A weakness of wireless systems, in fact, is their sensitivity to radio waves. A jamming action on them produces a change in the incoming signals and consequently, in serious cases, an inability to use the system itself, as the wireless environment is compromised due to the traffic of unauthorised signals being received.

More info: https://it.wikipedia.org/wiki/Jamming

Tampering:

An intentional but unauthorized act that results in the modification of a system, system components, intended behavior, or data.

Physical Attacks

Side Channel Attacks

In computer security, a side-channel attack is any attack based on information gained from the implementation of a computer system, rather than weaknesses in the implemented algorithm itself (e.g. cryptanalysis and software bugs). Timing information, power consumption, electromagnetic leaks or even sound can provide an extra source of information, which can be exploited.
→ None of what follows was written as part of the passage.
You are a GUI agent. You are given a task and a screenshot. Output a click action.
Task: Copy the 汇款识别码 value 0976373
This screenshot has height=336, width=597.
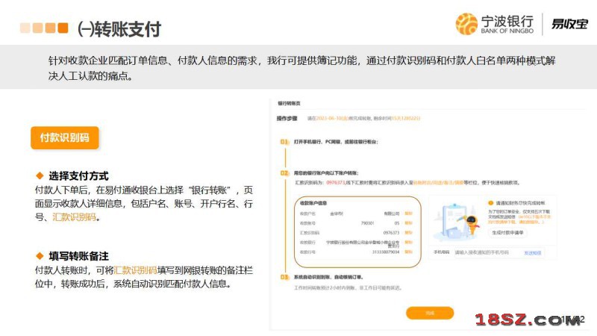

Some side-channel attacks require technical knowledge of the internal operation of the system, although others such as differential power analysis are effective as black-box attacks.

Timing Attacks

Attacks based on measuring how much time various computations (such as, say, comparing an attacker’s given password with the victim’s unknown one) take to perform.

Power-monitoring attack:

Attacks that make use of varying power consumption by the hardware during computation.

Acoustic Cryptanalysis:

Attacks that exploit sound produced during a computation (rather like power analysis).

Electromagnetic Attack:

In cryptography, electromagnetic attacks are side-channel attacks performed by measuring the electromagnetic radiation emitted from a device and performing signal analysis on it. These attacks have the intention to capture encryption keys. Electromagnetic attacks are typically non-invasive and passive, meaning that these attacks are able to be performed by observing the normal functioning of the target device without causing physical damage. However, an attacker may get a better signal with less noise by de-packaging the chip and collecting the signal closer to the source.

More info: https://en.wikipedia.org/wiki/Electromagnetic_attack

Fault Induction Attack

Try to influence a device’s behavior, in a way that it will work on anomalous way (even to stop or die) or it will leak its secrets.

Permanent Fault

Damages the cryptographic device in a permanent way, so that it will behave incorrectly in all future computations; such damage includes freezing a memory cell to a constant value or cutting a data bus wire for example.

Transient Fault

The device is disturbed during its processing, so that it will only perform fault(s) during that specific computation; examples of such disturbances are radioactive bombing, abnormally high or low clock frequency, abnoral voltage in power supply.